With this concept the information and especially skills of persons involved in our KDD-projects can be described. The description can be separated into two parts. First, information about the person is being saved as in any person-register, from names to addresses and phone numbers.
In the second part, the skills and roles of a person are described, making it possible to find persons according to their knowledge and expertise and who are willing to share these with others. Rather than using free-text fields to describe these, the packages domain model gives predefined attributes in order to characterize the person.
Here the package distinguishes between the KDDapplication (i.e. credit scoring for new customers) a person is involved in, its regional setting, the KDDmethods and techniques (i.e. regression techniques) he is expert in. Of further interest in the context of KDD are programming language or product skills, given by a fixed taxonomy.
In order to substitute our departments personal register we also collect traditional individual and person information in free text fields.
In this paper we introduced our approach for managing experiences in KDD-projects. It is based on the experience factory organization and the approach of case based reasoning. We therefore investigated how the CBR based experience factory approach covers the different aspects of knowledge management, represented by the approach of Probst et. al. It showed that case based reasoning and the experience factory approach complement each other on the technical and organizational level for our needs. We then introduced our realization of the approach in the domain of knowledge discovery in databases. We described our solution for the experience base, called Core-DM, which is based on a combination of structural and textual CBR techniques.

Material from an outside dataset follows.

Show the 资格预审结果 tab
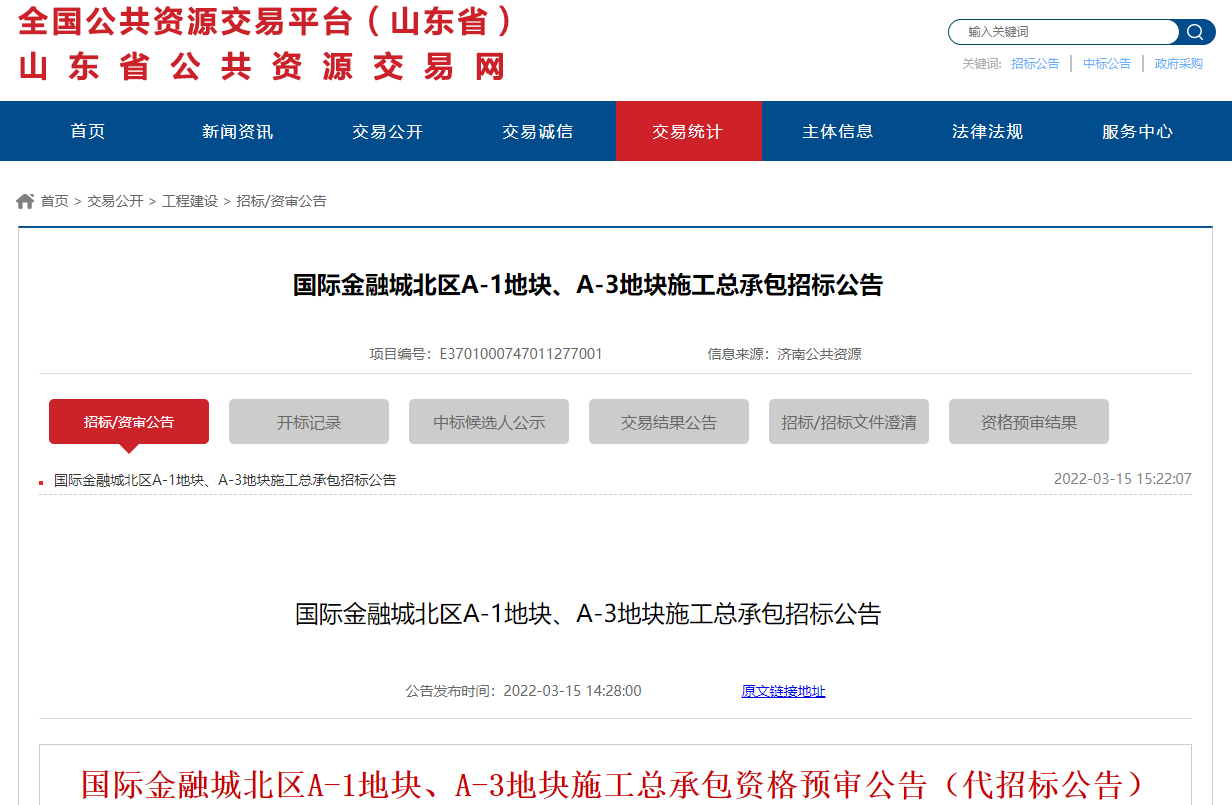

In the next steps we plan to evaluate the system Core-DM. We will derive quantitative and qualitative measures in order to value aspects like quality of the experience-base, economic utility, usability and technical performance. These can then be aggregated to measure the overall success of our knowledge management initiative. A further topic of interest is tightly coupled to this evaluation step. So the maintenance-step of the experience-base and its packages has to be investigated.